-- START OF DATASET CONTENT --

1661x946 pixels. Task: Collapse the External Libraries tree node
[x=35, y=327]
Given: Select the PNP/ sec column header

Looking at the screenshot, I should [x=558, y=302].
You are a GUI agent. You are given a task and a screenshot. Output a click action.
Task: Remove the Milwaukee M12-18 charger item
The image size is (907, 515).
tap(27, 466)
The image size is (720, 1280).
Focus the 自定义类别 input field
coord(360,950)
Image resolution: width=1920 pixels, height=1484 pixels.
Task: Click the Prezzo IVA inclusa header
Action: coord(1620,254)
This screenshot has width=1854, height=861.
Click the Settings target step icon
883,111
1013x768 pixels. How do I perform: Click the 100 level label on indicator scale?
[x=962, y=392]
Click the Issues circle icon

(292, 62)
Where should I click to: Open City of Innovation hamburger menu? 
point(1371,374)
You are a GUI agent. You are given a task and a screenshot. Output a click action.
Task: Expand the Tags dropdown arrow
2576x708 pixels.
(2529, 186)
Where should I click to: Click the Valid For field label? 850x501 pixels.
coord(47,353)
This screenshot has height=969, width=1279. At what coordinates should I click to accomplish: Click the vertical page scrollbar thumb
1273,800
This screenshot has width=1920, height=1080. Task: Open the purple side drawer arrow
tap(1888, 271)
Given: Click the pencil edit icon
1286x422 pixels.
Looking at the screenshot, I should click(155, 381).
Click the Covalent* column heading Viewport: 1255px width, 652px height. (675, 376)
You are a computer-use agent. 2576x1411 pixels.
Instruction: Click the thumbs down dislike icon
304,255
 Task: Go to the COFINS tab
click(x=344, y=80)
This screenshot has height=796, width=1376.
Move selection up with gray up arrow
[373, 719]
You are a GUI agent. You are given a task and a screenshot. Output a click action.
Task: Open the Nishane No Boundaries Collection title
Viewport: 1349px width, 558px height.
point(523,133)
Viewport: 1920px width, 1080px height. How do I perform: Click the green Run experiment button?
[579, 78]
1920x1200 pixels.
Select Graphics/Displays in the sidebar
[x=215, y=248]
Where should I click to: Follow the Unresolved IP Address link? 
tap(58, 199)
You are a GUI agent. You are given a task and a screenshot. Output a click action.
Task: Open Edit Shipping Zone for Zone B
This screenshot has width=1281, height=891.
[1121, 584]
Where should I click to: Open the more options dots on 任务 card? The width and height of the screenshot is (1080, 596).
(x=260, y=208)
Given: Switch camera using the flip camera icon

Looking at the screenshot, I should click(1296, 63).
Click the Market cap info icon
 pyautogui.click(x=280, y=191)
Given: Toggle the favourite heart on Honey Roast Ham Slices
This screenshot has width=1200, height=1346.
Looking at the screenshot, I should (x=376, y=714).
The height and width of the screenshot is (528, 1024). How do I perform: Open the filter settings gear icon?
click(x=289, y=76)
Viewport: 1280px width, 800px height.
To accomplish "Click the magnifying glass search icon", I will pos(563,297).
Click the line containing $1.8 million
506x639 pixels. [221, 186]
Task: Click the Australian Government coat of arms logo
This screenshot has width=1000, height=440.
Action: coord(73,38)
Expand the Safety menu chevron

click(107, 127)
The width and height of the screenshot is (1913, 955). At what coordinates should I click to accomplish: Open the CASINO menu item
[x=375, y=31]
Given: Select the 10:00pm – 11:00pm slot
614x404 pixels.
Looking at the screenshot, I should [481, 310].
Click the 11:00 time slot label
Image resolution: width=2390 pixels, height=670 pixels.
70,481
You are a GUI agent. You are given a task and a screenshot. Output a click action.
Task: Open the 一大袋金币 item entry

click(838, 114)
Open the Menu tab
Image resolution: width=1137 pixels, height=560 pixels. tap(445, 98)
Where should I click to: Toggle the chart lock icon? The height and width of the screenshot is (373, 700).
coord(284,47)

-- END OF DATASET CONTENT --

EXERCISE REQUIREMENTS:
Rewrite every row above with "GUI agent" swapped for "interface agent" wherever it occurs, leaving everything else as it is.

ANSWER FOR THIS EXERCISE:
1661x946 pixels. Task: Collapse the External Libraries tree node
[x=35, y=327]
Given: Select the PNP/ sec column header

Looking at the screenshot, I should [x=558, y=302].
You are a interface agent. You are given a task and a screenshot. Output a click action.
Task: Remove the Milwaukee M12-18 charger item
The image size is (907, 515).
tap(27, 466)
The image size is (720, 1280).
Focus the 自定义类别 input field
coord(360,950)
Image resolution: width=1920 pixels, height=1484 pixels.
Task: Click the Prezzo IVA inclusa header
Action: coord(1620,254)
This screenshot has width=1854, height=861.
Click the Settings target step icon
883,111
1013x768 pixels. How do I perform: Click the 100 level label on indicator scale?
[x=962, y=392]
Click the Issues circle icon

(292, 62)
Where should I click to: Open City of Innovation hamburger menu? 
point(1371,374)
You are a interface agent. You are given a task and a screenshot. Output a click action.
Task: Expand the Tags dropdown arrow
2576x708 pixels.
(2529, 186)
Where should I click to: Click the Valid For field label? 850x501 pixels.
coord(47,353)
This screenshot has height=969, width=1279. At what coordinates should I click to accomplish: Click the vertical page scrollbar thumb
1273,800
This screenshot has width=1920, height=1080. Task: Open the purple side drawer arrow
tap(1888, 271)
Given: Click the pencil edit icon
1286x422 pixels.
Looking at the screenshot, I should click(155, 381).
Click the Covalent* column heading Viewport: 1255px width, 652px height. (675, 376)
You are a computer-use agent. 2576x1411 pixels.
Instruction: Click the thumbs down dislike icon
304,255
 Task: Go to the COFINS tab
click(x=344, y=80)
This screenshot has height=796, width=1376.
Move selection up with gray up arrow
[373, 719]
You are a interface agent. You are given a task and a screenshot. Output a click action.
Task: Open the Nishane No Boundaries Collection title
Viewport: 1349px width, 558px height.
point(523,133)
Viewport: 1920px width, 1080px height. How do I perform: Click the green Run experiment button?
[579, 78]
1920x1200 pixels.
Select Graphics/Displays in the sidebar
[x=215, y=248]
Where should I click to: Follow the Unresolved IP Address link? 
tap(58, 199)
You are a interface agent. You are given a task and a screenshot. Output a click action.
Task: Open Edit Shipping Zone for Zone B
This screenshot has width=1281, height=891.
[1121, 584]
Where should I click to: Open the more options dots on 任务 card? The width and height of the screenshot is (1080, 596).
(x=260, y=208)
Given: Switch camera using the flip camera icon

Looking at the screenshot, I should click(1296, 63).
Click the Market cap info icon
 pyautogui.click(x=280, y=191)
Given: Toggle the favourite heart on Honey Roast Ham Slices
This screenshot has width=1200, height=1346.
Looking at the screenshot, I should (x=376, y=714).
The height and width of the screenshot is (528, 1024). How do I perform: Open the filter settings gear icon?
click(x=289, y=76)
Viewport: 1280px width, 800px height.
To accomplish "Click the magnifying glass search icon", I will pos(563,297).
Click the line containing $1.8 million
506x639 pixels. [221, 186]
Task: Click the Australian Government coat of arms logo
This screenshot has width=1000, height=440.
Action: coord(73,38)
Expand the Safety menu chevron

click(107, 127)
The width and height of the screenshot is (1913, 955). At what coordinates should I click to accomplish: Open the CASINO menu item
[x=375, y=31]
Given: Select the 10:00pm – 11:00pm slot
614x404 pixels.
Looking at the screenshot, I should [481, 310].
Click the 11:00 time slot label
Image resolution: width=2390 pixels, height=670 pixels.
70,481
You are a interface agent. You are given a task and a screenshot. Output a click action.
Task: Open the 一大袋金币 item entry

click(838, 114)
Open the Menu tab
Image resolution: width=1137 pixels, height=560 pixels. tap(445, 98)
Where should I click to: Toggle the chart lock icon? The height and width of the screenshot is (373, 700).
coord(284,47)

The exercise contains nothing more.